■ Problem requirements:
From the data below, set down exactly the lines between the one holding "You are a computer-use agent." and the one holding "Instruction: Navigate to", inclusive, and no others.

■ Record extracts:
------

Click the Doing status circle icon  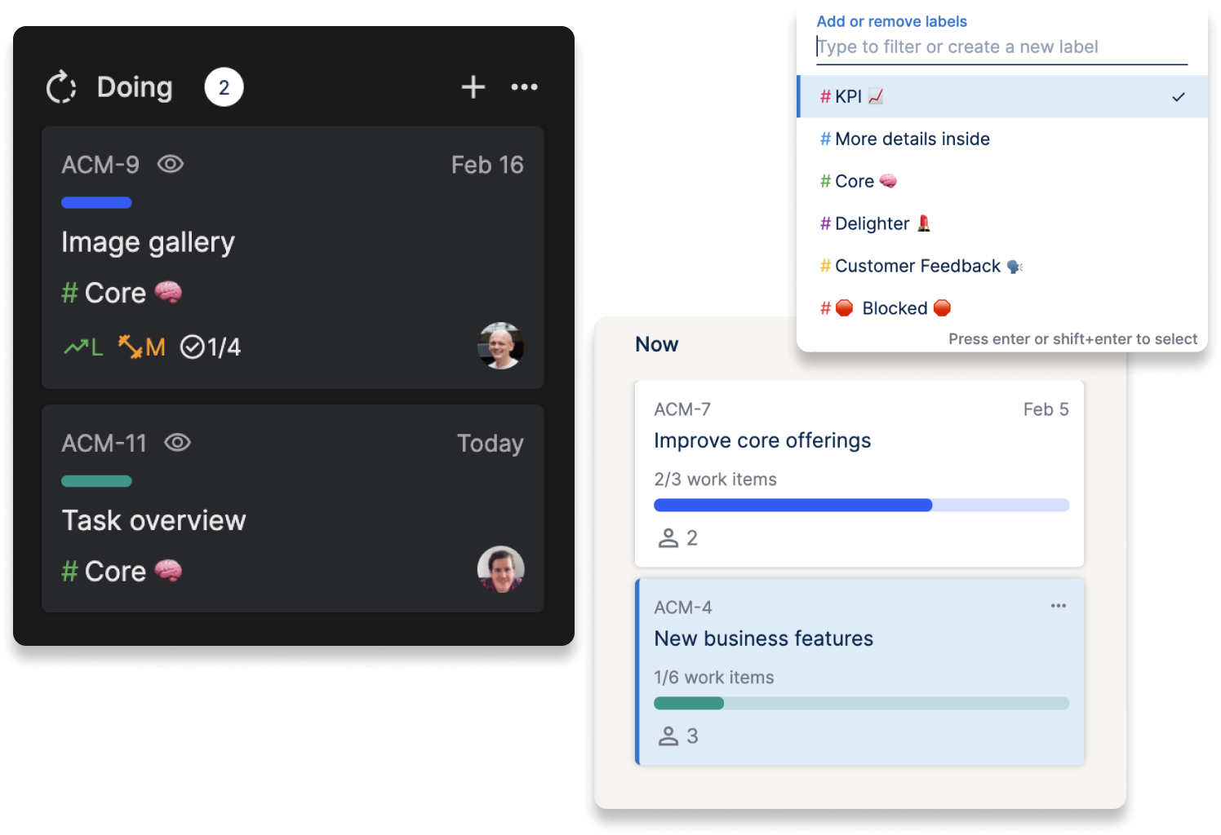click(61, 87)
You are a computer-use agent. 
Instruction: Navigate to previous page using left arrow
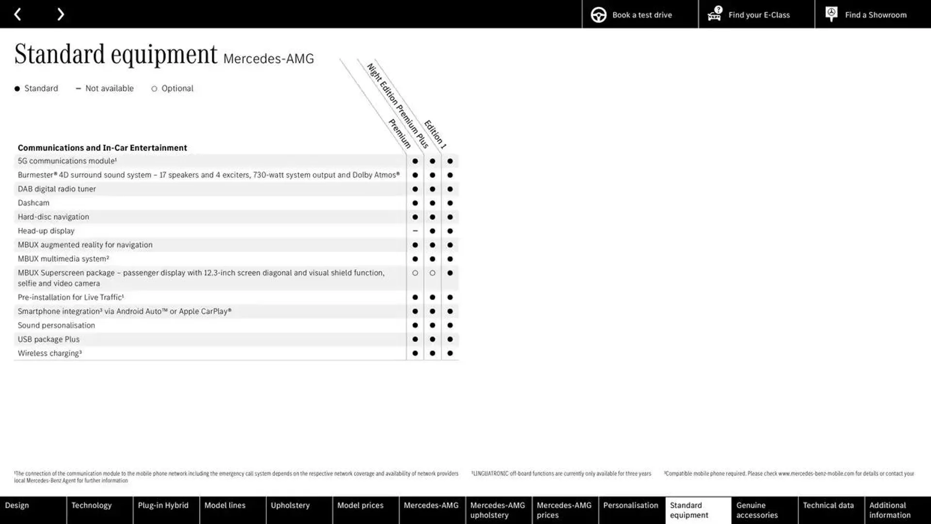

------

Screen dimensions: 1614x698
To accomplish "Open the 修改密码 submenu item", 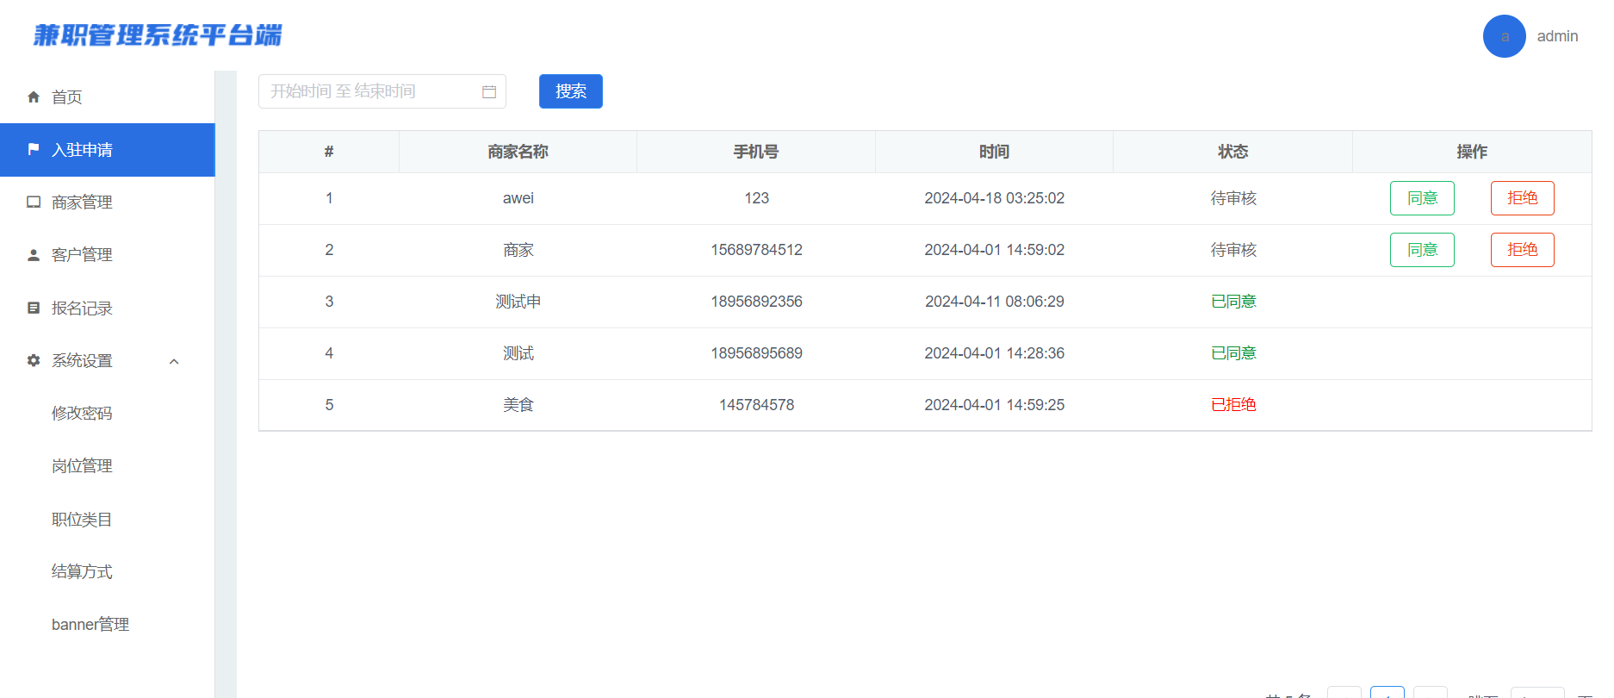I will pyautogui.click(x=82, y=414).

------

■ Exercise solution:
You are a computer-use agent. 
Instruction: Navigate to previous page using left arrow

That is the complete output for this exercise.